It was the spring of 1692 in Salem, Massachusetts. Teenage girls would gather in the wooded areas near their homes to dance and play. After some time, an unusual outbreak of strange behavior displayed by the young girls of Salem caused the nature of this playtime to be questioned.
The girls would tell stories of the “Black Man” or “Man in Black” who would lure them to the woods and make offers with them to grant them powers. The man that they spoke of was George Burroughs, a puritan minister in their town.
Burroughs was immediately accused of witchcraft and blamed for the devilish seizing and convulsing of the young girls by many of the townspeople. He was put on trial and went through formal examination before he was indicted on four charges of witchcraft and brought to the dungeons.
Thirty people made very specific claims against him, leading him to be put to death. As he stepped up on the ladder to accept his fate, he recited the Lord’s prayer, causing confusion amongst some of those spectators, as it was said that no witch could ever have the ability to do such a thing. It was too late for them to change their minds. Rev. George Burroughs was executed by hanging on Aug. 19, 1692. Although it is said that there were, in fact, real witches amongst the townspeople, he was one of 20 supposed-innocents to be executed at Gallows Hill.

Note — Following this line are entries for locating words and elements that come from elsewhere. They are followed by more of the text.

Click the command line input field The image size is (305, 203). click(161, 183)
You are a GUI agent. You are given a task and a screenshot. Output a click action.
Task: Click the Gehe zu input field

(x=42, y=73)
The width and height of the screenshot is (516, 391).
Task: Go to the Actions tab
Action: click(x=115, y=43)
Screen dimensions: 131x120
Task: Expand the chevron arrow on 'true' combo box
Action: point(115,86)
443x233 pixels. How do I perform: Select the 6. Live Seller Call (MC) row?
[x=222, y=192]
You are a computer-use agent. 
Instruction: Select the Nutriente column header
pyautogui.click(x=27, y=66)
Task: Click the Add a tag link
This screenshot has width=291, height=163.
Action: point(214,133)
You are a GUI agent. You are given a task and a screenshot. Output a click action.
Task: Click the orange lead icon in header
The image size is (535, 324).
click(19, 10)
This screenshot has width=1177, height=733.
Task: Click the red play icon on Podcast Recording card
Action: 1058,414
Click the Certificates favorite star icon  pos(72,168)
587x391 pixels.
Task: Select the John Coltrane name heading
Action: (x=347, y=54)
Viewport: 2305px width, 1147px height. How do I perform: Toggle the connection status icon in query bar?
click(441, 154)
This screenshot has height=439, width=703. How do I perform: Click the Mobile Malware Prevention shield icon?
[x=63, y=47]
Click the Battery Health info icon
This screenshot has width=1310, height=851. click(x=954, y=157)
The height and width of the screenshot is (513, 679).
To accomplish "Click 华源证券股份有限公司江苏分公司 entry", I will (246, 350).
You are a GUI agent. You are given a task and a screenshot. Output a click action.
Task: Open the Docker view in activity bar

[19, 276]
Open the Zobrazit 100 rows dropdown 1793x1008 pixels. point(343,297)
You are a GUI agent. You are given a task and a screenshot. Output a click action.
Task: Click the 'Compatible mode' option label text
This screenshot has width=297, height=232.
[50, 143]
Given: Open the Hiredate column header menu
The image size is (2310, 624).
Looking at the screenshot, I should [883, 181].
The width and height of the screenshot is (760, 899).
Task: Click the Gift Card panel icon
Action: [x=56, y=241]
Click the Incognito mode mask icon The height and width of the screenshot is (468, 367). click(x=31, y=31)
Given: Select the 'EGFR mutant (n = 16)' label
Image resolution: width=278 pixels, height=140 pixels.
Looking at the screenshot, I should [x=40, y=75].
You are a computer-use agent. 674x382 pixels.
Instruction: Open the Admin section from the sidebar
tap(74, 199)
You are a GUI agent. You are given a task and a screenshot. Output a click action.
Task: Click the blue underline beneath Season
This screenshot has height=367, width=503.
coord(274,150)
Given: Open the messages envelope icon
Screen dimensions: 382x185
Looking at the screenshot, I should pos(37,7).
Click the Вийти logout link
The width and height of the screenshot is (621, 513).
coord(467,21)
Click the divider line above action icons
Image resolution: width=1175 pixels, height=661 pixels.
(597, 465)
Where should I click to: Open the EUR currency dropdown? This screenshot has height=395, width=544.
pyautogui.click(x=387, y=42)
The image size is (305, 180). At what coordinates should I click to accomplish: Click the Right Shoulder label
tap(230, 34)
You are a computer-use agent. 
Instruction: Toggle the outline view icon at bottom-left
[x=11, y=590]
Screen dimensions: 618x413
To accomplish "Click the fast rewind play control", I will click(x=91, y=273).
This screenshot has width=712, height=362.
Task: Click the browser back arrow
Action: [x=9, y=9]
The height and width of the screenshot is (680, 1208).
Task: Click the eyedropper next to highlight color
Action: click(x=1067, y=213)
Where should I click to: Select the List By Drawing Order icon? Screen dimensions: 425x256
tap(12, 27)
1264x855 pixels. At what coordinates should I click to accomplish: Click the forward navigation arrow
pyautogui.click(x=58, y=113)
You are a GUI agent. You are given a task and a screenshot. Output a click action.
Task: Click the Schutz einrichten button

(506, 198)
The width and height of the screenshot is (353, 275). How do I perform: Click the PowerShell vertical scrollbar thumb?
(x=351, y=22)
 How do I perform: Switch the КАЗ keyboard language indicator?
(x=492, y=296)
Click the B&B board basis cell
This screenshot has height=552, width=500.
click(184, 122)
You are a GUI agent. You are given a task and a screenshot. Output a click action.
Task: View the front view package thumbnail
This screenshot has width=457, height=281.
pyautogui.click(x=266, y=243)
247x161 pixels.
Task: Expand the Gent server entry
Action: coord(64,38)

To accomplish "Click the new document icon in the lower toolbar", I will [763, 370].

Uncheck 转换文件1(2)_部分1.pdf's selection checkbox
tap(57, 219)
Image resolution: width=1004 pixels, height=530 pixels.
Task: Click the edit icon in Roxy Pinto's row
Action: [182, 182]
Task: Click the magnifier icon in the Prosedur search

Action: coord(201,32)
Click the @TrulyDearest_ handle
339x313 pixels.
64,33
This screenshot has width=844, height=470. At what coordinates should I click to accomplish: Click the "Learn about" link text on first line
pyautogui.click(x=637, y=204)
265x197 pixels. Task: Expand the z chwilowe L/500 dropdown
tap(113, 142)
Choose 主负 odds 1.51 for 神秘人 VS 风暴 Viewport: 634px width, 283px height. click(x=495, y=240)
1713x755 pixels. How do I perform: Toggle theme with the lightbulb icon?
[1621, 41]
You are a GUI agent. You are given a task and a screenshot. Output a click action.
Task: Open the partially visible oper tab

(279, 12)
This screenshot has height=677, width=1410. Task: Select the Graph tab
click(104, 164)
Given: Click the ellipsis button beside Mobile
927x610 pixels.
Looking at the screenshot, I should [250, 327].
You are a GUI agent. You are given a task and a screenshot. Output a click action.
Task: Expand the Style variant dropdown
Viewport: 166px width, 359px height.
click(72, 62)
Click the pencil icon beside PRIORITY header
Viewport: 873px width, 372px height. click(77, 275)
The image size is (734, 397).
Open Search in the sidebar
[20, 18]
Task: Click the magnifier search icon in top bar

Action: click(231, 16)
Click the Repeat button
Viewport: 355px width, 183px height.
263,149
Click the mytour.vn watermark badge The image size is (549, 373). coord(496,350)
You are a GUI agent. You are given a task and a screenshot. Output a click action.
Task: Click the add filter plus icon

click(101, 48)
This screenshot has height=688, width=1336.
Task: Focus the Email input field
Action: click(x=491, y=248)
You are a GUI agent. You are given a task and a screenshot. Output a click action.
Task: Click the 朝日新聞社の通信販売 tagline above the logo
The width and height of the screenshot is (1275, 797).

An anonymous tour guide from the Witch Dungeon Museum explained how heavily the witch trials impacted the United States.
“Descendants of the 20 accused victims still live here in Salem. None of them bother trying to claim their ancestors’ land anymore, because at this point, without the witch trials, we might not have obtained Massachusetts as one of our 50 states. They let sleeping dogs lie.”
Today, Salem is one of the most historic tourist destinations in the country. The streets are filled with houses and buildings that date back hundreds of years and are still as beautiful as they were in their prime.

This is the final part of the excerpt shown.